Can you copy out all of the material below word for word, leaving out the pictures?
::::::
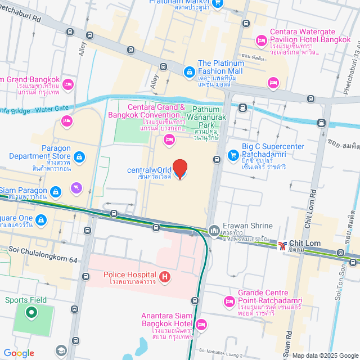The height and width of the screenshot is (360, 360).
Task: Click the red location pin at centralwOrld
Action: [x=179, y=168]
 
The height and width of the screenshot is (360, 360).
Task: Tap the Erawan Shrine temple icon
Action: [x=214, y=231]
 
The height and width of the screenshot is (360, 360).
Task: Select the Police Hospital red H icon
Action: [x=165, y=276]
::::::
*Response to the exercise*
The height and width of the screenshot is (360, 360).
Task: Click the red location pin at centralwOrld
Action: [x=179, y=168]
 
The height and width of the screenshot is (360, 360).
Task: Tap the Erawan Shrine temple icon
Action: [x=214, y=231]
 
The height and width of the screenshot is (360, 360).
Task: Select the Police Hospital red H icon
Action: [x=165, y=276]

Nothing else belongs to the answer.